Entendendo a Doença de Parkinson

A Doença de Parkinson é uma condição neurodegenerativa que afeta atualmente cerca de 11,8 milhões de pessoas no mundo, com aproximadamente 500 mil casos no Brasil. Especialistas alertam que sua prevalência tem aumentado, superando doenças como Alzheimer e epilepsia. A condição se manifesta com a degeneração de neurônios específicos no cérebro, levando a sintomas motores característicos.

O Mecanismo no Cérebro

No programa Sinais Vitais, neurologistas explicaram que a doença atinge a substância negra, uma região cerebral onde se localizam neurônios produtores de dopamina. A dopamina é um neurotransmissor crucial para a regulação dos movimentos corporais. Com a perda progressiva desses neurônios, surgem os sintomas típicos do Parkinson: lentidão nos movimentos, rigidez muscular e, frequentemente, tremor em repouso.

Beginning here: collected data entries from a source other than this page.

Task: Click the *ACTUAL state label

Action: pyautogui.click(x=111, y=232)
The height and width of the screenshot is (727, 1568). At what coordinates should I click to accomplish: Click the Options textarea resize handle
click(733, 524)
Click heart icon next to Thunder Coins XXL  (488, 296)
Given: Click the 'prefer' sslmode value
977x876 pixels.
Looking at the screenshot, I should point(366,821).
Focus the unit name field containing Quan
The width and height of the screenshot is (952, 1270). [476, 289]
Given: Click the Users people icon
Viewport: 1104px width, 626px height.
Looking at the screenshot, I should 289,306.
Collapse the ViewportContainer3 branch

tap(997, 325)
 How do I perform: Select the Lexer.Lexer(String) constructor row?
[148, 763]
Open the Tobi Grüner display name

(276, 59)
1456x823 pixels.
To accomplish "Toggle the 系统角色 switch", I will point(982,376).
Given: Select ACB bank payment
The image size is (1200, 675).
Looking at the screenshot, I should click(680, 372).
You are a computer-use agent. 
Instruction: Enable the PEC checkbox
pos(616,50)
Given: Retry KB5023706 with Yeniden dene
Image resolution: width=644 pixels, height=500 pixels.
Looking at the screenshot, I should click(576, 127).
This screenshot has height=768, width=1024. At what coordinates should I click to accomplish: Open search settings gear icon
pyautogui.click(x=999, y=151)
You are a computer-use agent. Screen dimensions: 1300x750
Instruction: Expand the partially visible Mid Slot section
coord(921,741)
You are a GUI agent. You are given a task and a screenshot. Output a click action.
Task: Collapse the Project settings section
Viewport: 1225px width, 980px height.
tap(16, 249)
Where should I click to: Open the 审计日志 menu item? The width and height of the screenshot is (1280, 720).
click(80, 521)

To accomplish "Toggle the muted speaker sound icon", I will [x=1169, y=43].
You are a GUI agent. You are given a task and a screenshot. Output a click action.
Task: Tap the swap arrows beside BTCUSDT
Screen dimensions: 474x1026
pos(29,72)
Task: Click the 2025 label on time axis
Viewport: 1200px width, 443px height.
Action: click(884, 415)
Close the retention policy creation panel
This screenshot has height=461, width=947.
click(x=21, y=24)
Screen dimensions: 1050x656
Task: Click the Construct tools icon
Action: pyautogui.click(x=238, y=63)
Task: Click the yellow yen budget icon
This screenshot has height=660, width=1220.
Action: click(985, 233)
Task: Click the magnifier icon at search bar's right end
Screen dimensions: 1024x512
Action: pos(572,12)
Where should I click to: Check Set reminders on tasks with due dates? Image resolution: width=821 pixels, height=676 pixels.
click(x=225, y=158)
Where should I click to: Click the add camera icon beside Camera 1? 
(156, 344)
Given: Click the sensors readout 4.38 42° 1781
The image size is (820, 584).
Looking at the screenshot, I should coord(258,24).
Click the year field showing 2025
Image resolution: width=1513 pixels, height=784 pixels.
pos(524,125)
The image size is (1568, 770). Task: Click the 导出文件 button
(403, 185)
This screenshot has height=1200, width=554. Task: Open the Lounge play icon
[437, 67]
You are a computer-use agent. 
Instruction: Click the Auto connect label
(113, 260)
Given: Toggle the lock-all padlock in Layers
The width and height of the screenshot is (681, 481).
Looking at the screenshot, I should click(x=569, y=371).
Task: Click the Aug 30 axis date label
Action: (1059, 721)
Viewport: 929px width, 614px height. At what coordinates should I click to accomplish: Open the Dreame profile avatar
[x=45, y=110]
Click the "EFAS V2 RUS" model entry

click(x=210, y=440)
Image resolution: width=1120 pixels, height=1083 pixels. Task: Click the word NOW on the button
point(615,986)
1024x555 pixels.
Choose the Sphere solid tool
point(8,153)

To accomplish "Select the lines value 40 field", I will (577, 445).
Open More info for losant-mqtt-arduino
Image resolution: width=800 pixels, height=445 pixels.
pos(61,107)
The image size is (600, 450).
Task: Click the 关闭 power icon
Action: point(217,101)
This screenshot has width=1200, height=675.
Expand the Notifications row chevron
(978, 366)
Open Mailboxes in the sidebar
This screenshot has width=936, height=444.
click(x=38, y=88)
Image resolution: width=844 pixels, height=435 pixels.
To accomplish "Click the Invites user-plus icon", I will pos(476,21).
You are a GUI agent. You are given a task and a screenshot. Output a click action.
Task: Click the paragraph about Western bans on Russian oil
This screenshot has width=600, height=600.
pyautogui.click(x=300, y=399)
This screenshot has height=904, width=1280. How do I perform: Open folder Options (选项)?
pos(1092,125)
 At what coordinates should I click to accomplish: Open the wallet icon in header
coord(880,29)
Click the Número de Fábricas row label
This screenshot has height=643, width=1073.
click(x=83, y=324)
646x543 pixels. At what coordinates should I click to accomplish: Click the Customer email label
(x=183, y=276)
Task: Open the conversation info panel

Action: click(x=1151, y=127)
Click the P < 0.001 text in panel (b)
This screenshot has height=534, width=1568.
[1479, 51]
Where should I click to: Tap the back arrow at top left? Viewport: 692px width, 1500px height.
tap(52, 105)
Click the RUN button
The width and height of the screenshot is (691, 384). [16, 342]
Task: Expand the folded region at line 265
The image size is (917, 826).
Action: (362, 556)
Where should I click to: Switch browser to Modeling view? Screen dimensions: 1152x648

Causas: Uma Interação Complexa

A causa exata da Doença de Parkinson ainda não é totalmente compreendida, sendo classificada como idiopática. A condição resulta de uma combinação de fatores genéticos e ambientais. Um exemplo citado envolveu gêmeos univitelinos, onde um, exposto a pesticidas como engenheiro agrônomo, desenvolveu a doença, enquanto o outro, advogado, não. Isso evidencia a crescente relação entre fatores ambientais e o surgimento do Parkinson, embora ainda não se saiba definir o que leva um indivíduo a desenvolver a doença e outro não.

Fatores Ambientais e Genéticos em Evidência

Pesquisas investigam o papel de fatores ambientais como o aumento da industrialização, poluição e o uso de agrotóxicos. Estudos em países como Estados Unidos e Coreia do Sul indicam maior incidência da doença em regiões mais poluídas. Acredita-se que a combinação de uma predisposição genética com a exposição a esses elementos ambientais seja o principal mecanismo por trás do desenvolvimento do Parkinson.

Idade e Hereditariedade no Parkinson

Embora não haja uma idade específica para o início do Parkinson, a prevalência aumenta significativamente após os 55 anos. Casos que se manifestam antes dos 50 anos são chamados de Parkinson precoce e geralmente estão associados a uma maior predisposição genética. No entanto, em apenas cerca de 10% dos casos é possível identificar um gene alterado. Em 90% das situações, os testes genéticos são negativos, reforçando a importância da interação entre genética e ambiente.